**Supplied text**
Pat Cooper: Well, I didn't know it was him because in those days there was black and white movies. So, I never knew he was a redhead. So when I walked over to him I said, "Excuse me. They tell me you're Spencer Tracy? You're not Spencer Tracy. How come you got red hair? You dye it?" He said, "Let me tell you something, kid. You got a problem." Then I walked away an idiot. And then Toots Shor said, "You should tell him how much you liked him in the movies, you schmuck!"



Kliph Nesteroff: You were on another episode of The Jackie Gleason Show with fellow guests Jayne Mansfield and the Professor Irwin Corey.

Pat Cooper: Jayne Mansfield was married to some guy from Sweden and no one understood him. He had an accent you couldn't cut with a knife. But she was gorgeous, she had no talent, she had a big pair of babappas. That's all she had.

Kliph Nesteroff: You played the Copacabana several times. Once with Tony Bennett, another time with Steve and Eydie. 

Pat Cooper: I worked it with Bobby Darin. I worked it with The Four Seasons. I worked it with Jerry Vale. I don't know who I didn't work with. I worked with Ginger Rogers at the Desert Inn. Here's a man sitting in a theater growing up watching her dance with Fred Astaire, had a hit movie Kitty Foyle and now I'm opening for her at the Desert Inn. Opening night I walked over and I thanked her and told her how wonderful she was. Who walks in the dressing room? Cary Grant. Cary Grant says to me, "You know, you're a very funny man." I said, "Listen. I don't know who you are, but cut that Cary Grant impression. I don't like it." He fell down!


Kliph Nesteroff: What was [the man who ran The Copacabana] Jules Podell like?

Pat Cooper: Jules Podell could be very nice - in a cruel way. If he did something nice and you thanked him, he'd tell you to drop dead. But he would do a lot of nice things, but didn't want you to thank him. He was a very rough, gruffy kind of guy. But the funny thing was, when he walked out of the Copacabana he was scared of his own shadow. But in the Copacabana he was king kong.

Kliph Nesteroff: 1966 was around the time you were opening for Frank Sinatra, right?


Pat Cooper: No. The only time I opened for Frank Sinatra was at The Sands with Count Basie. That was the first and last time I ever worked with him. I didn't want to be nobody's comedian. I wanted to be my own man. Because once you start working for these stars they own you. My father couldn't own me and I was his son. I wouldn't let Sinatra, none of them own me. You couldn't take my dignity away for no money. I wouldn't allow that. I wasn't disrespectful. I was a gentleman. I knew what I had to do ... Nobody had to tell me. That's why I've lasted and I'm eighty-two years old.

Kliph Nesteroff: Just the one gig with Sinatra?

Pat Cooper: That was enough! He told me to take something out [of my act] and I said, "Frank, I don't tell you what songs to sing. Don't tell me how to be funny." That was the end of me. But we became friends. He respected me because he found out, "This is one guy I can't dictate to." He saw in himself that he wouldn't want anyone to dictate to him. And every time he saw me it was a hug and a kiss. We became friends.

**Collected data**
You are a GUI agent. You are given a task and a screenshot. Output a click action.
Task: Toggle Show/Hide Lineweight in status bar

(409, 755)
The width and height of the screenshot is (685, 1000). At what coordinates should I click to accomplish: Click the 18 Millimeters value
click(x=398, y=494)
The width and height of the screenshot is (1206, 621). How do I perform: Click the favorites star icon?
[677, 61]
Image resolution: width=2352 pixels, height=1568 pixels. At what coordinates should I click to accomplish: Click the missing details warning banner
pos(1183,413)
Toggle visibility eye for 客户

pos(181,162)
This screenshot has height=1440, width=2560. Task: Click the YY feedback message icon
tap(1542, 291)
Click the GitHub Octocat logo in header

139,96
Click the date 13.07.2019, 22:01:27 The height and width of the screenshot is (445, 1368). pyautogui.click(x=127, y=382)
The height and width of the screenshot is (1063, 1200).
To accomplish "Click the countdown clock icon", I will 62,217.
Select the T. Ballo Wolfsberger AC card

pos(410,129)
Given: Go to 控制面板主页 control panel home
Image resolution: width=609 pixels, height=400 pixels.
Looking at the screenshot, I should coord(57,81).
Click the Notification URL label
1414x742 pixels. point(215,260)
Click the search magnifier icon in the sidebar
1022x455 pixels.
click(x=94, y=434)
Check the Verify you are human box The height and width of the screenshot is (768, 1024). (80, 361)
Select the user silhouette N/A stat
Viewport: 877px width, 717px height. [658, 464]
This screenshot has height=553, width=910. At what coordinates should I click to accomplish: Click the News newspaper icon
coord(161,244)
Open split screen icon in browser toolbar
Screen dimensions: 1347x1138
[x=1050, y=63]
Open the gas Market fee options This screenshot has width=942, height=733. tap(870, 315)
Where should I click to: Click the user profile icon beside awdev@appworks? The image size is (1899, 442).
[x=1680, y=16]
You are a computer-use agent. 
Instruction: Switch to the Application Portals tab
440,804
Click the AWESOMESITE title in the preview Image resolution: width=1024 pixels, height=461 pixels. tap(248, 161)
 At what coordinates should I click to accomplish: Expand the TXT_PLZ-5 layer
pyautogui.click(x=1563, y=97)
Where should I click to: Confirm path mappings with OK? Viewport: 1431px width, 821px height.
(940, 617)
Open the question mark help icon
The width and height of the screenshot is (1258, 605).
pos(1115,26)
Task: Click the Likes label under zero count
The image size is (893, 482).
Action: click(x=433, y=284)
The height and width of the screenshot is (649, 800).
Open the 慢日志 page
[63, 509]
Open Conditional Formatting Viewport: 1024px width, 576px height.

**Task instructions**
A. In the interview, where was the only time Pat Cooper opened for Frank Sinatra?
B. Write out the stretch of the interview from "Pat Cooper: Jules" through "was king kong.".

**Results of the tasks**
A. At The Sands, with Count Basie.

B.
Pat Cooper: Jules Podell could be very nice - in a cruel way. If he did something nice and you thanked him, he'd tell you to drop dead. But he would do a lot of nice things, but didn't want you to thank him. He was a very rough, gruffy kind of guy. But the funny thing was, when he walked out of the Copacabana he was scared of his own shadow. But in the Copacabana he was king kong.